Not long after this was the 30th anniversary of Hammer’s first Gothic horror film, The Curse of Frankenstein, and the BBC commemorated it with a documentary, Hammer: The Studio That Dripped Blood, and a season of Hammer weekend double-bills. Dracula, Prince of Darkness was paired with The Evil of FrankensteinThe Nanny with Rasputin, the Mad Monk. If Dracula was my conversion to Hammer, by this time I was a committed disciple. As I grew older, I would familiarize myself with the entire canon of Hammer horror films, acquainting myself intimately with Dracula, Frankenstein, zombies, werewolves, mummies and all manner of reptilian monster. Later, I read David Pirie’s seminal A Heritage of Horror and approached the films on another, more adult level.

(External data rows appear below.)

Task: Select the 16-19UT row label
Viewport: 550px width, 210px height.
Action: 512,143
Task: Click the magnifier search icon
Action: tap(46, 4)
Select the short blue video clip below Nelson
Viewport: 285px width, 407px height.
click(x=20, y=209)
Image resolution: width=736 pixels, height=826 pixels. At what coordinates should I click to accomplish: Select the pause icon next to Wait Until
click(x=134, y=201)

That’s not to say I wasn’t for turning. There was a period in my late teens when, as an evangelical in the religious sense, I became convinced I could not reconcile my love of Hammer films with my Christian faith. Full of zeal for Christ, I scrubbed my Hammer titles and vowed not to return to them – but I did. The lure of Hammer was too strong. When I had eventually left behind my naïve fundamentalist enthusiasm, Hammer was there waiting for me. Horror found me again.

An obsession with horror, like any obsession, especially those that seized us while we were young, takes on evangelical overtones for those it holds. It becomes the source of visions, by day and by night (I have visited Bray Studios, the home of Hammer Films from 1951 to 1966, at least a dozen times in my dreams). It becomes the chief element of rituals, like my dawn ritual of watching Hammer, wearing the ceremonial robe of my bed sheet or duvet. Other followers become brothers and sisters, fellow devotees who understand the magic lost on outsiders.

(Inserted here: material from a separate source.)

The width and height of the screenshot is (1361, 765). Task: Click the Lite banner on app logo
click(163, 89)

As I think about my devotion, I realize it brings a kind of comfort to me. My preferred manner of settling down to a Hammer horror is still laying down, shrouded in blankets. To revisit a cherished Hammer movie is to cosy up with something familiar, something safe that belongs to a tradition I have valued since childhood.

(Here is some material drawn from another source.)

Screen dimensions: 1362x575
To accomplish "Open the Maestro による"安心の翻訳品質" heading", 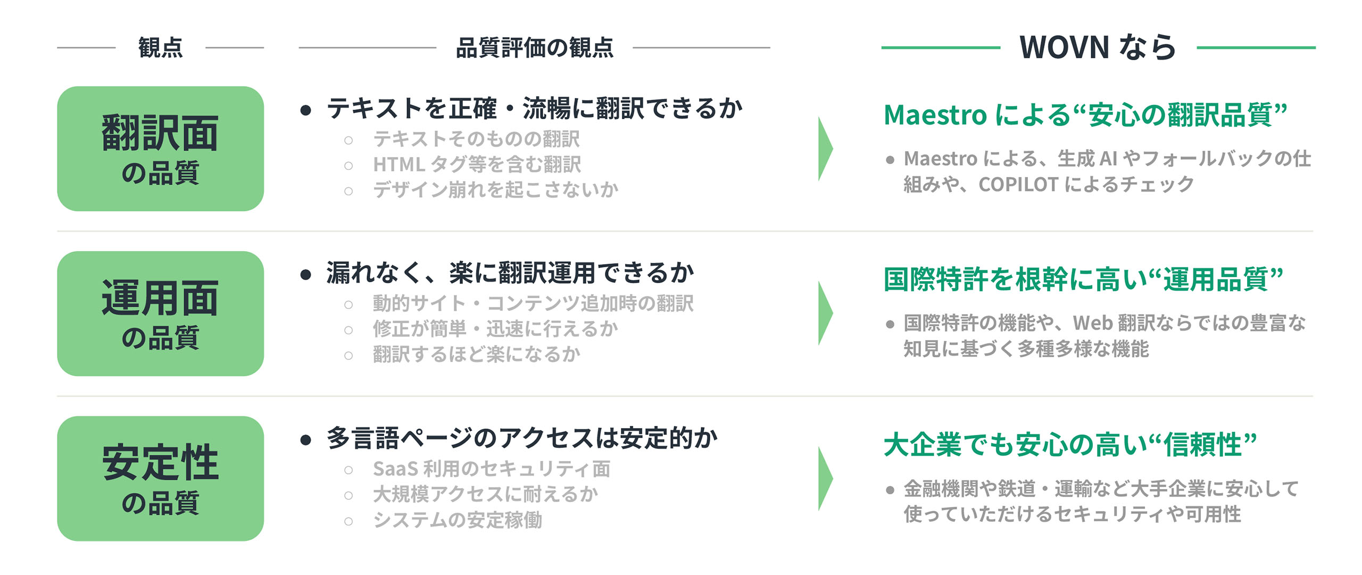I will click(1085, 115).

The director Terence Fisher, the Hammer pioneer who made DraculaThe Curse of Frankenstein and well over a dozen other films for the company, envisaged evil not as ugly and repulsive, but as attractive. Biographer Winston Wheeler-Dixon termed this theme “the charm of evil.” It was this charm, working its powers through Dracula’s hypnotic glare and Baron Frankenstein’s cold and reckless pursuit of power over life and death, that seduced me almost three decades ago – and of which I remain its willing captive.